=== EXTRACTED ENTRIES ===

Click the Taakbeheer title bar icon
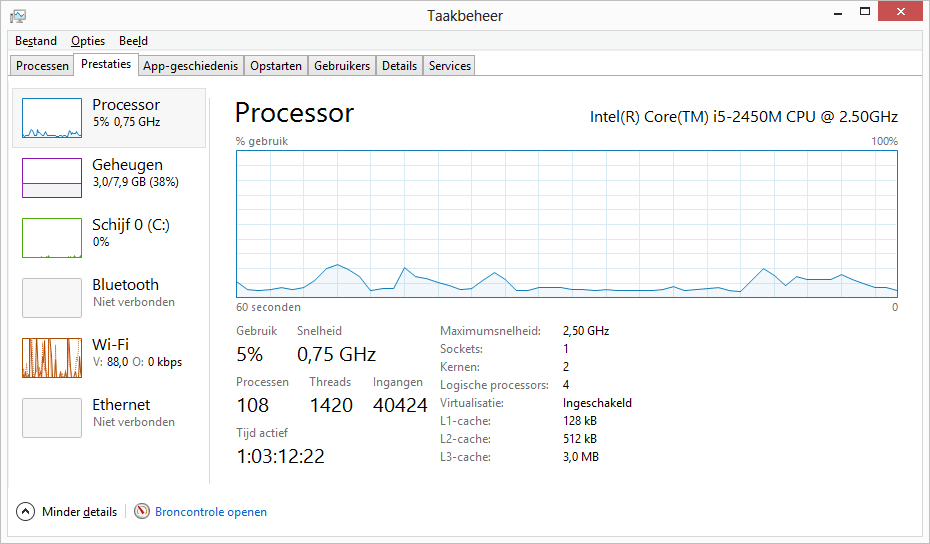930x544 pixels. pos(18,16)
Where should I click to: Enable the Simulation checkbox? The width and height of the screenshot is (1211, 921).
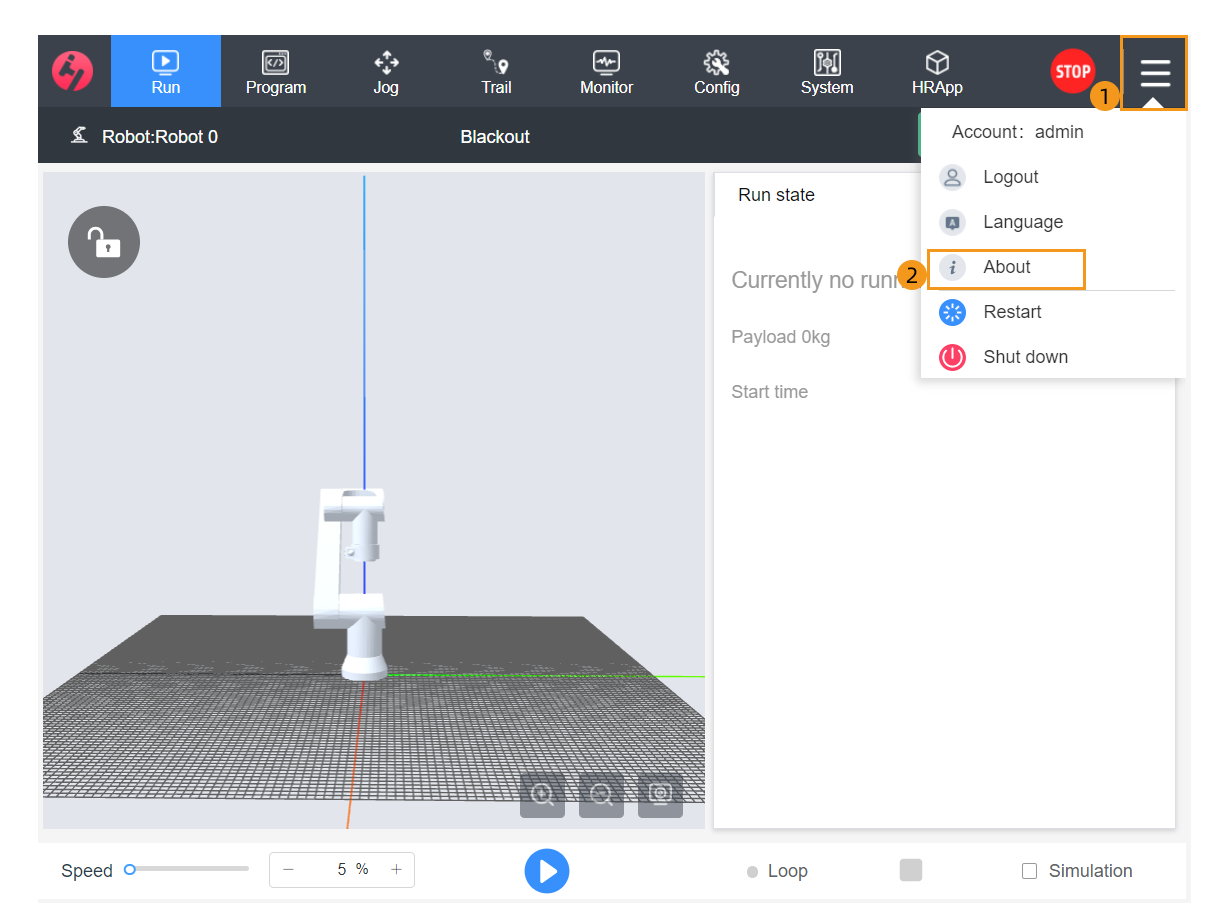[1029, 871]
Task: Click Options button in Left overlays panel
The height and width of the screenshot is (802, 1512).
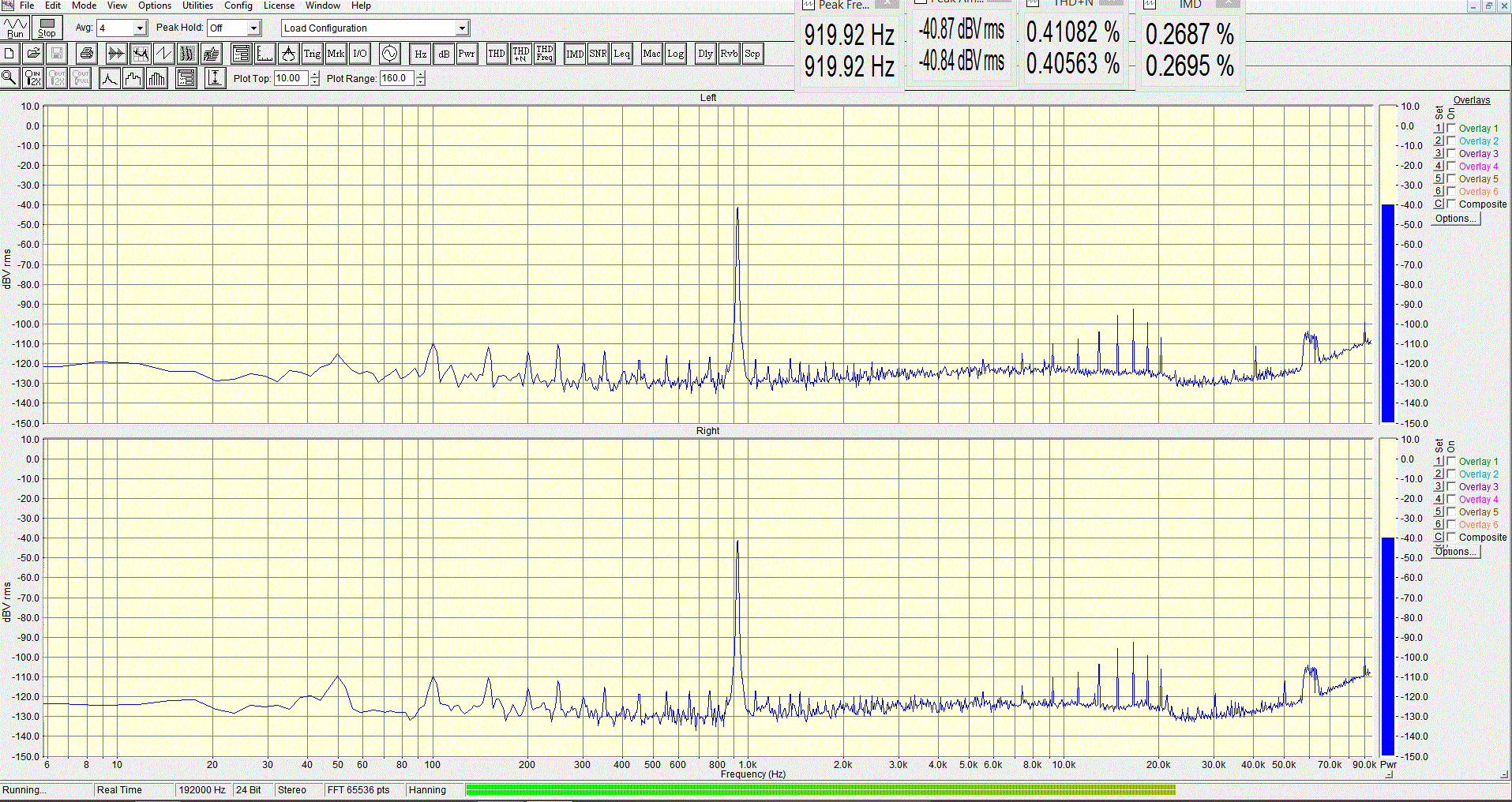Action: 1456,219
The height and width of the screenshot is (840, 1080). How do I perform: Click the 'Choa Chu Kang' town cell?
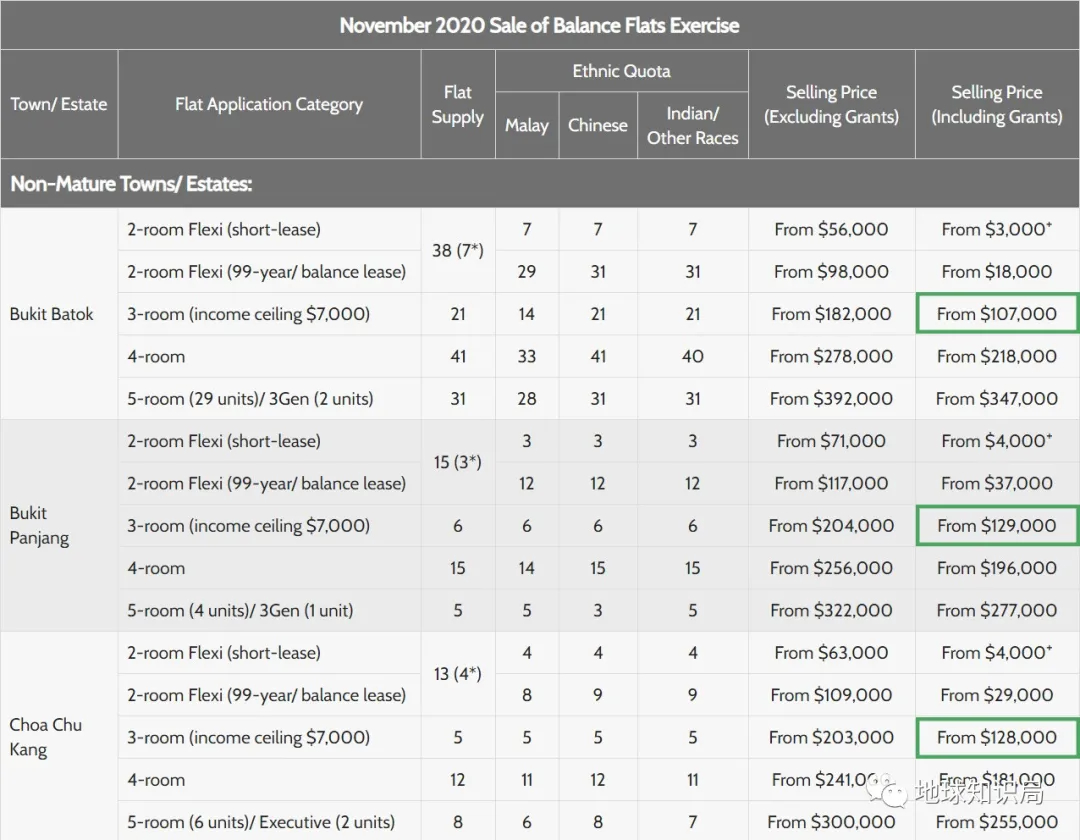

===

**PROBLEM DETAILS**: Skipping any pictures, copy the entries exactly as they appear.

**TASK RESULT**:
Click the Taakbeheer title bar icon
930x544 pixels. pos(18,16)
Where should I click to: Enable the Simulation checkbox? The width and height of the screenshot is (1211, 921).
[1029, 871]
Task: Click Options button in Left overlays panel
The height and width of the screenshot is (802, 1512).
Action: 1456,219
The height and width of the screenshot is (840, 1080). How do I perform: Click the 'Choa Chu Kang' town cell?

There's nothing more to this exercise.